[Haskell-cafe] Aim Of Haskell

Kirsten Chevalier catamorphism at gmail.com
Wed Dec 13 09:23:45 EST 2006


On 12/13/06, Kaveh Shahbazian <kaveh.shahbazian at gmail.com> wrote:
> I think this is going out of the way. Excuse me, but the main discussion was
> not about pascal!

This list is exactly for off-topic discussions :-)

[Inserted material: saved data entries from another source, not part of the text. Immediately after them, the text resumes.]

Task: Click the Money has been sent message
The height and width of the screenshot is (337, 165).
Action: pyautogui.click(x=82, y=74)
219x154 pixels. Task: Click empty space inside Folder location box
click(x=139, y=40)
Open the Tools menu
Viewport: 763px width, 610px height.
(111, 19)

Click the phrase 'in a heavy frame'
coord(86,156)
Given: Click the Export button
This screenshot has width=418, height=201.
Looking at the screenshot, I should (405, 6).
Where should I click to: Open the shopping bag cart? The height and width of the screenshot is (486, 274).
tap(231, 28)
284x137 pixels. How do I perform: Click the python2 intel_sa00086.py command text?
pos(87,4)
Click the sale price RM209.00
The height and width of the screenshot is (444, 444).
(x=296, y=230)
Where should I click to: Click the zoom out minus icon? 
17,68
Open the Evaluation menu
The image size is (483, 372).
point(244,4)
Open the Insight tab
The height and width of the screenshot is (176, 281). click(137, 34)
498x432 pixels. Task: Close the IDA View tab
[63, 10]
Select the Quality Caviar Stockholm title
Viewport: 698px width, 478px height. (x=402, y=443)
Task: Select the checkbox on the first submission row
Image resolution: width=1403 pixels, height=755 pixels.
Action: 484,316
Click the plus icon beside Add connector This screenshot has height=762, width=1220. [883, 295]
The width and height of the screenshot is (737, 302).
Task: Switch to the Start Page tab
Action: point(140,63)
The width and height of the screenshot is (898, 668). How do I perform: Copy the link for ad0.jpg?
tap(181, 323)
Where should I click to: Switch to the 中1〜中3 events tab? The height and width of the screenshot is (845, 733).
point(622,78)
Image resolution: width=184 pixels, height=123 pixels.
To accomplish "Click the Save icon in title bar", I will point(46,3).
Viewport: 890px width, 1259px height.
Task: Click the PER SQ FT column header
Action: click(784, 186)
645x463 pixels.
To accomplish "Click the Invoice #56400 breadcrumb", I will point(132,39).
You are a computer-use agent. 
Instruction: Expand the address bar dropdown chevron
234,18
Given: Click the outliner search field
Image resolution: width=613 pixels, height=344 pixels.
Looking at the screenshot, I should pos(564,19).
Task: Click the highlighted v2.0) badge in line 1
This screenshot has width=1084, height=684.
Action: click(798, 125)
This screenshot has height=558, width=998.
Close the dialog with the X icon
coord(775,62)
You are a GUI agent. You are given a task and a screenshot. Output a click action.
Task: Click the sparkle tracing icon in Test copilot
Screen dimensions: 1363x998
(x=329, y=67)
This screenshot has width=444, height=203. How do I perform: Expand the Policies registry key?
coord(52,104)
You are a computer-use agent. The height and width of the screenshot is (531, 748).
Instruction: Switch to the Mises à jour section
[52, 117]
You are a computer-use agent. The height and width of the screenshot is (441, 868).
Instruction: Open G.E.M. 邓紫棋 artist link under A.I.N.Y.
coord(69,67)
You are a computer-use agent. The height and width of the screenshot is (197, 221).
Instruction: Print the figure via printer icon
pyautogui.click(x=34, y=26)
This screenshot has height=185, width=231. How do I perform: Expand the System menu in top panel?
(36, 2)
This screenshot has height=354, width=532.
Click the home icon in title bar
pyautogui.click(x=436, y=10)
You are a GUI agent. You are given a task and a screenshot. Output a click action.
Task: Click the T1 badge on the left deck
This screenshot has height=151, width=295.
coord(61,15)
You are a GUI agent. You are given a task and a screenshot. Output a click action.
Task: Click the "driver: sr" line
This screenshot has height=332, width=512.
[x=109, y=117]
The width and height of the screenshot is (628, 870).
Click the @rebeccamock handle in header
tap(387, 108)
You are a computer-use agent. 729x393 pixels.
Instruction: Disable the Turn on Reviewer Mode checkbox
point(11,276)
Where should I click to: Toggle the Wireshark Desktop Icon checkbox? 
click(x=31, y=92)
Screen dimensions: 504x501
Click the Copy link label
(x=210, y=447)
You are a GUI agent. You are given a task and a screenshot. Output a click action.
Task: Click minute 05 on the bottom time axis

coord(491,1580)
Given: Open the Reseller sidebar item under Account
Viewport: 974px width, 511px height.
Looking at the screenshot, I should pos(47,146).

> And thanks again to all. Now I think there is a bigger whole between current
> situation of Haskell and using It as a real tool, than what I thought
> before.
> But any way; I still have a hope for rising a new folk of thinkers in
> software world that will put ideas to work more practically. Haskell got
> academic-centric-being syndrome, as JAVA got perfectionism syndrome (see
> elegant and useless design patterns and architectures there!).
> I can not imagine a pure and clear vision about this new folk that IT world
> lakes now. If anyone helps me with clarification of this thing, It will be
> great to me!

The reason why Haskell is academic-centric is that it was originally
conceived by academics, and they were interested in doing research
into language design and implementation and also had jobs to take care
of and all of this doesn't leave much time for being a language
evangelist or for figuring out what the practical issues might be (not
to mention sleeping at night). People outside academia who might be
inclined to take on some of those more practical questions are just
beginning to notice that Haskell could be useful for them too. The
reason this didn't happen earlier was that there was no marketing
budget. It had to happen in a grassroots fashion, and IMO it couldn't
have happened until after the rise of distributed open-source
development (which, I remind you, didn't start gaining a lot of
momentum until not that long ago).

You could become one of those "new folk of thinkers". Be the change
you wish to see.

Cheers,
Kirsten

-- 
Kirsten Chevalier* chevalier at alum.wellesley.edu *Often in error, never in doubt
"They say the world is just a stage you're on...or going through."